If we can't see or define something, so we can't prove that it exists, but it has effects and we see the effects, the effects are the evidence for the existence of the "something".

it gives us assurance about things we cannot see.

How can one be assured about the existence of things for which there is no evidence? That's not rational.


The Bible has the Old and New Testaments. Back in the day, people's wills were a Last Will and Testament. The Testament part has been largely forgotten, but that is where they would write their Christian Testimony; this was left to their progeny.

The Bible is testimony, in the same way testimony is offered in civil and criminal trials as evidence. The Bible is the first evidence we have of God.

Most people who deny the existence of God simply brush past the Bible. What if, in a trial, the jury simply threw out all the testimony of the witnesses ?

It's not thrown out, of course, the jury goes through it all, looking for logical reasons to establish whether the witness is being truthful. Do they have a reason to lie ? What do they have to gain or lose ? Does some of their testimony contradict other parts of their testimony ? Is their testimony all too perfect, such as eye witnesses all essentially parroting the same exact words ?

We do not have any video from 2,000 years ago, we don't have receipts and phone bills. The Library at Alexandria was destroyed - but we know of it's existence. The evidence we have is ancient writings. No one with any sense denies the existence of the Library.

Of course another kind of evidence is physical; the world in all it's complexity. The secular educational system and the news and entertainment media industry present what is almost exclusively hypotheses as facts. This very subtle deception has pervaded society to the extent that most people assume that the Bible has been disproved by science, even where no serious scientist claims to have anything other than a hypothesis about the origin of the cosmos and life. As an example, if the following article, en.wikipedia.org/wiki/History_of_Earth, is read with an unbiased and critical eye, one can see how subtle switches between speculative and factual permeate the text to the point where an unwitting reader will surmise that the entire document is as certain as death and taxes.

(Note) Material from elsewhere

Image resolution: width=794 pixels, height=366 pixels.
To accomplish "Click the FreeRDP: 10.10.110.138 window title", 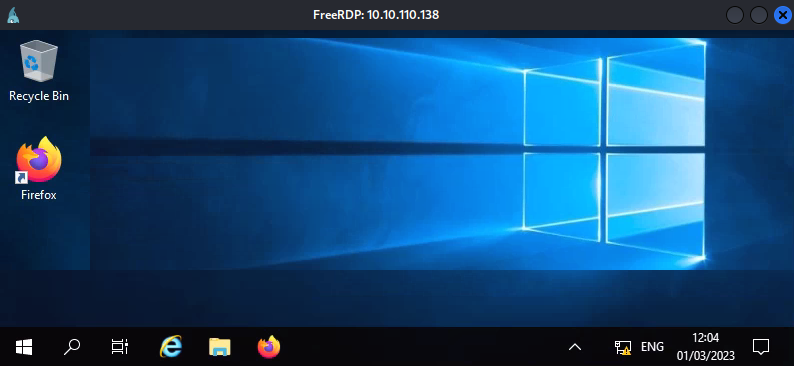I will tap(376, 15).
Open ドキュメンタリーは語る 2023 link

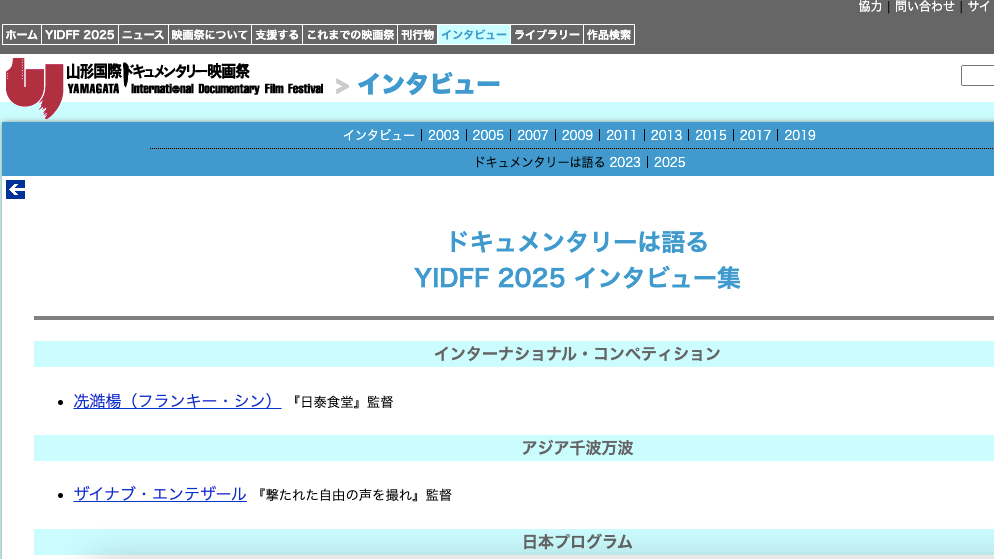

The idea of accepting hypotheses as facts must be abandoned in order to be open to admitting that humans do not know, in truth, much of anything - relative to how much there is to know. The pseudo-science of our culture has us vastly underestimating the set of all knowledge. The size of the set of human knowledge relative to the set of all possible knowledge is utterly infinitesimal. When speaking with "lay people", our learned elites, like doctors and scientists, typically will drill down into more detailed knowledge to the point where science does not have an answer, then very deftly transition to a smooth turn of their discourse which causes the non-technical listener to believe that the scientist stopped at some fundamental for which there is no further detail. Only if the astute listener stops them precisely at that point and presses them for more detail will they then admit that science has reached it's current knowledge limit in terms of further detail on that specific question. Rarely do we hear that "science does not know"; the focus is shifted to the "positive" - science "continues to research and learn more". A good lawyer would then emphasize for the jury - "so you don't know for sure that a horse evolved from a dog, and, let me remind you you're under oath".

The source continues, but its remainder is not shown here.